American classical pianist and educator (1888–1973)

Rudolph Reuter (September 21, 1888 – January 4, 1973) was an American pianist and professor.

== Early life, education and early career ==
Reuter came from a musical family; his father and grandfather were members of the New York Philharmonic.

As a child, he performed as a boy soprano for the St. James' Episcopal Church in Manhattan, and later as the organist for the North New York Congregational Church in the Bronx.

While still a teenager, he traveled to Berlin, where he studied with Karl Heinrich Barth and Max Bruch. He made his European debut in 1908 with the Hamburg Philharmonic, playing the Brahms Piano Concerto No. 1.

==Adult career==
In 1909, he was invited to take a position as professor of piano and music theory at the Imperial Academy in Tokyo.

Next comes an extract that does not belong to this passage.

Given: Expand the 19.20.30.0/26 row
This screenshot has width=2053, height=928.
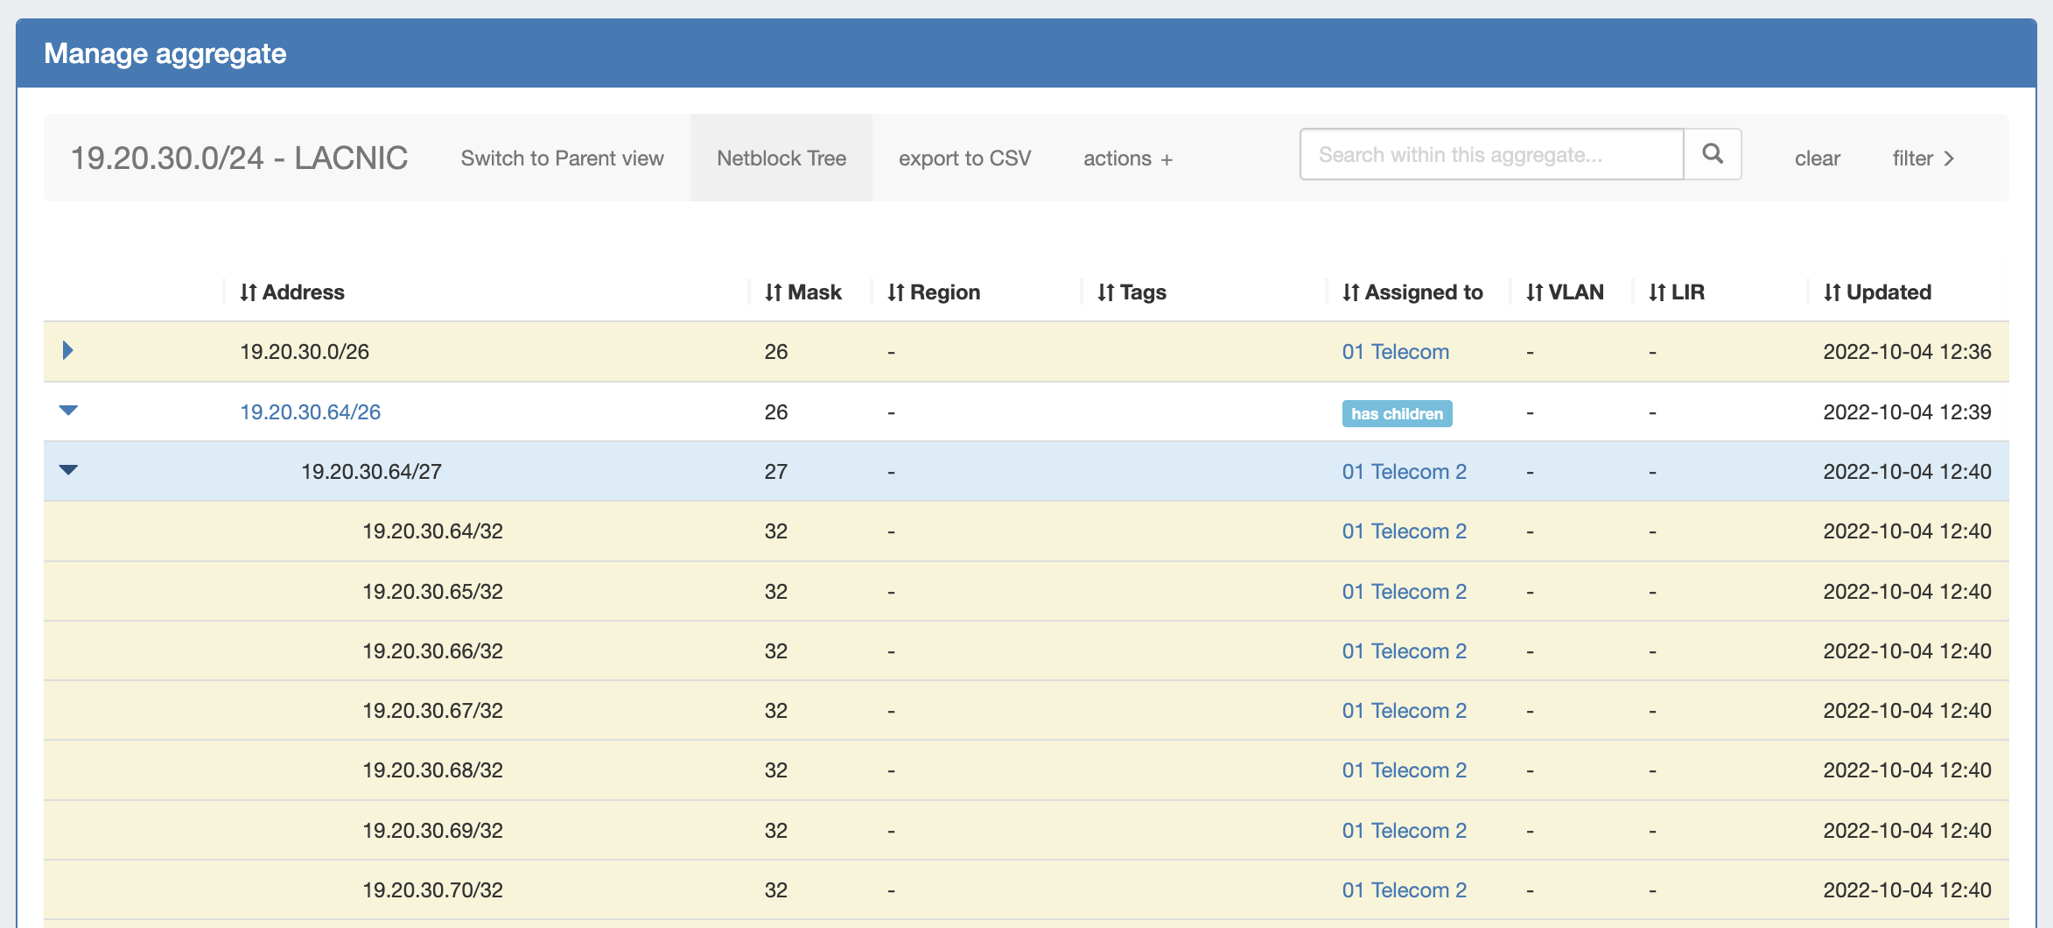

Reuter was the first pianist to perform the piano works of Debussy in Japan, playing the Sarabande from Pour le piano in 1909, and the Toccata from the same suite in 1911.

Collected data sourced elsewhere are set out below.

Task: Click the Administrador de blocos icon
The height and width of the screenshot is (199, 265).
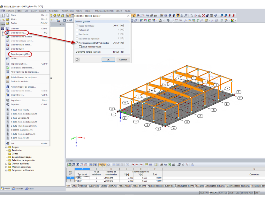Action: 8,87
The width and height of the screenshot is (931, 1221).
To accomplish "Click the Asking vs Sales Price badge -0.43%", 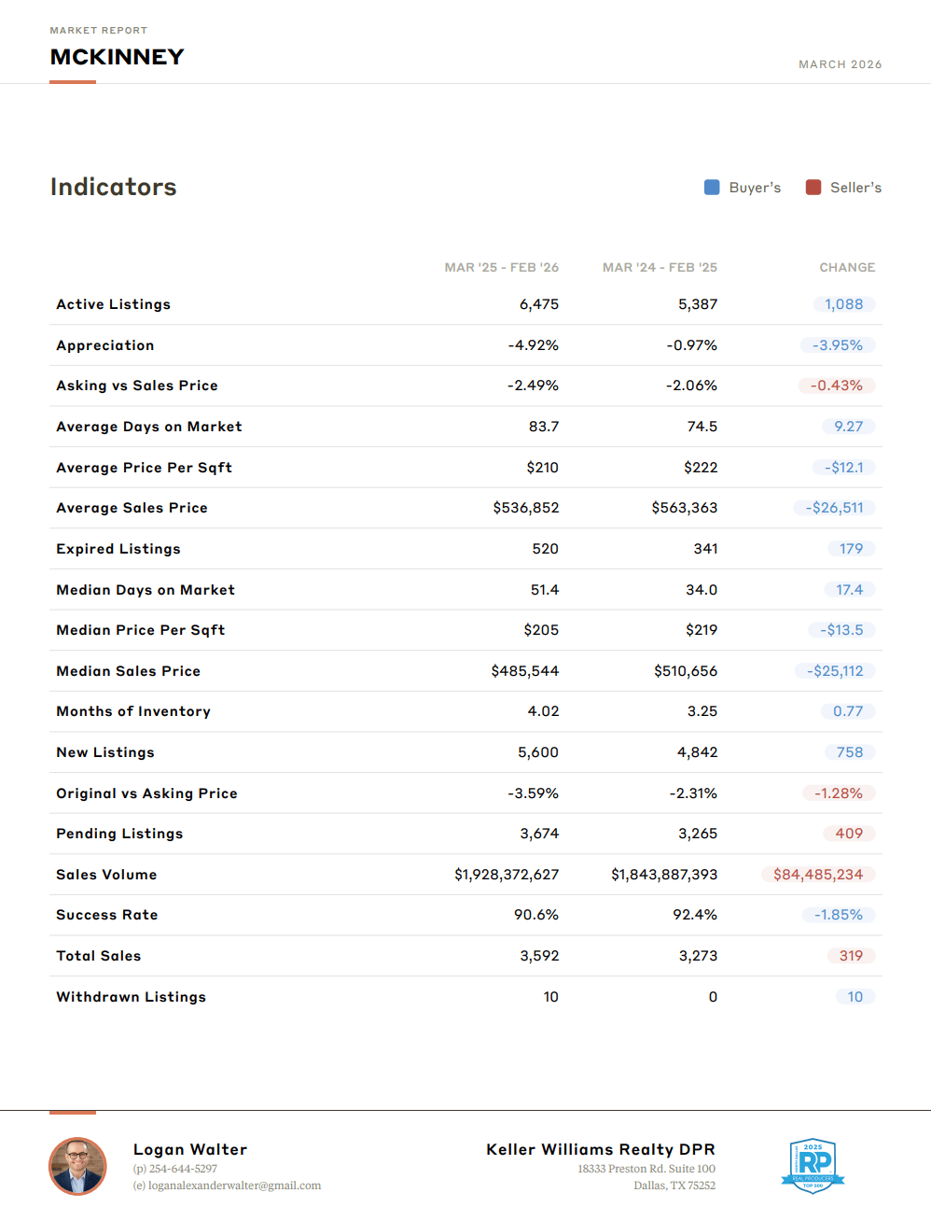I will pos(836,386).
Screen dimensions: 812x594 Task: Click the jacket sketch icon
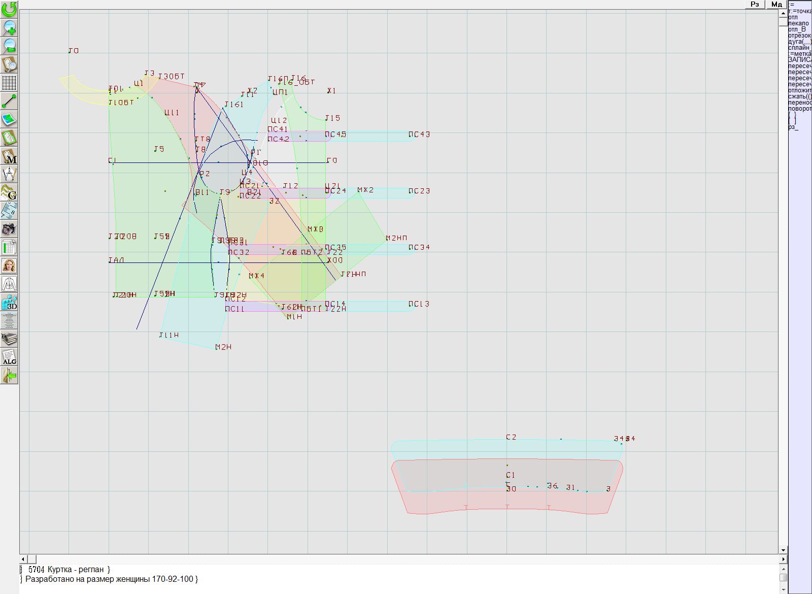pos(9,284)
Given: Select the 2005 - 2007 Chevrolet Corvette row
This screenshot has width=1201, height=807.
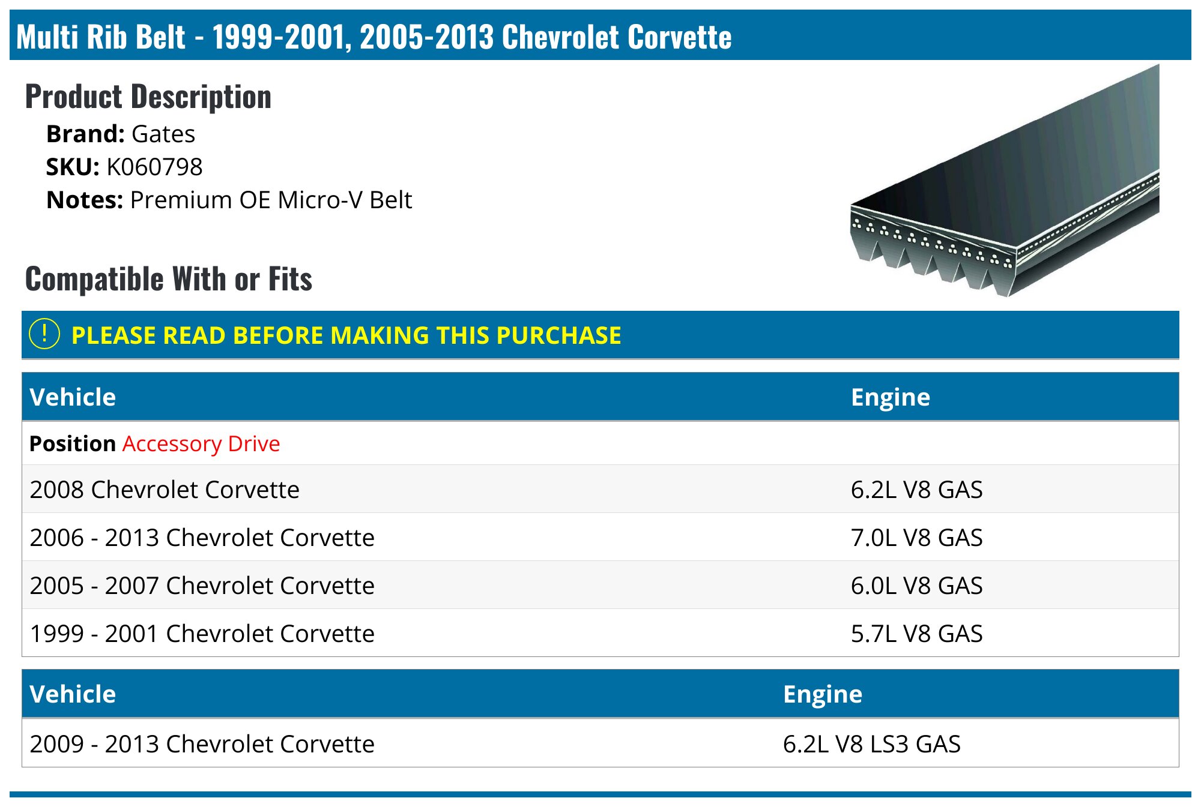Looking at the screenshot, I should tap(601, 585).
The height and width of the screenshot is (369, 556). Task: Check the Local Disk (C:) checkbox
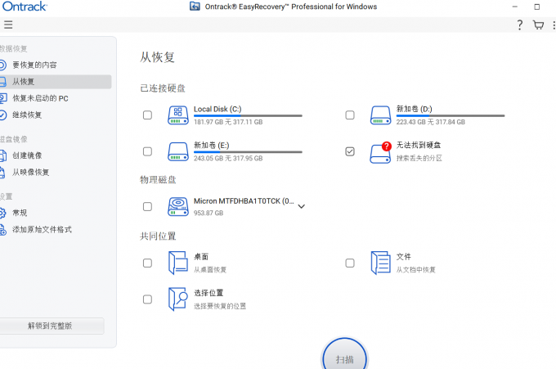pos(147,115)
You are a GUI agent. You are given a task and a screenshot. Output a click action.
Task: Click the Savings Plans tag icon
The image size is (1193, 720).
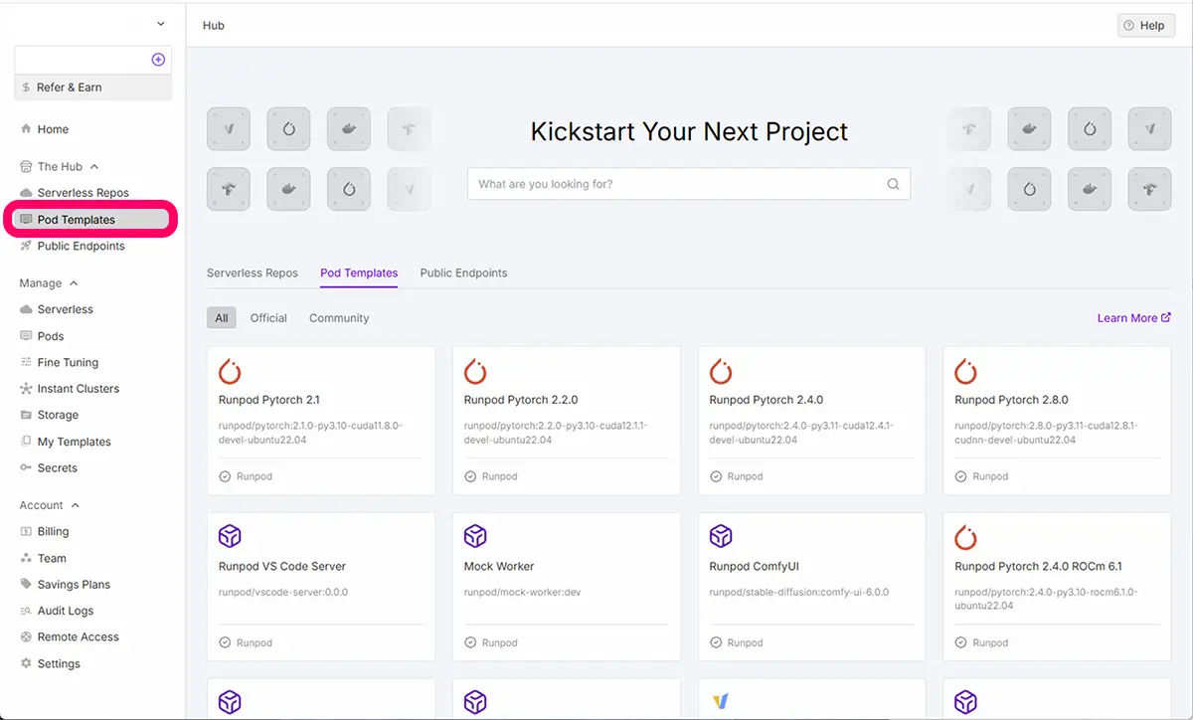coord(27,585)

He returned to the United States in 1912, being concerned that his geographic distance from the United States and Europe was "endanger[ing]" his "whole musical future".

He developed an active career as a soloist and teacher based in Chicago, Illinois. In 1920, he was the first pianist to give a public performance of Charles Tomlinson Griffes's revised piano sonata; the Chicago Tribune critic praised Reuter's playing of the piece, citing the pianist's "enthusiasm and excellent musical understanding", but dismissed the sonata out-of-hand as "wholly meaningless and useless musical material." The critic for Musical America offered even more trenchant criticism: "Especially noteworthy was his first performance from manuscript, of a sonata in four divisions, but in one movement, by Charles T. Griffes. This work by the Southern [sic] composer, hardly measures up to his many compositions we have heard, either in thematic worth or harmonic texture. The short thematic materials and the vague harmonic meanderings, leave the hearer in uncertain mood as to the meaning of the entire work. Mr. Reuter played the sonata with virile and straight forward style, but even his excellent performance could not rescue the sonata from its drab dullness."

Reuter taught for many years in Chicago, first at the Chicago Musical College, then at the American Conservatory of Music.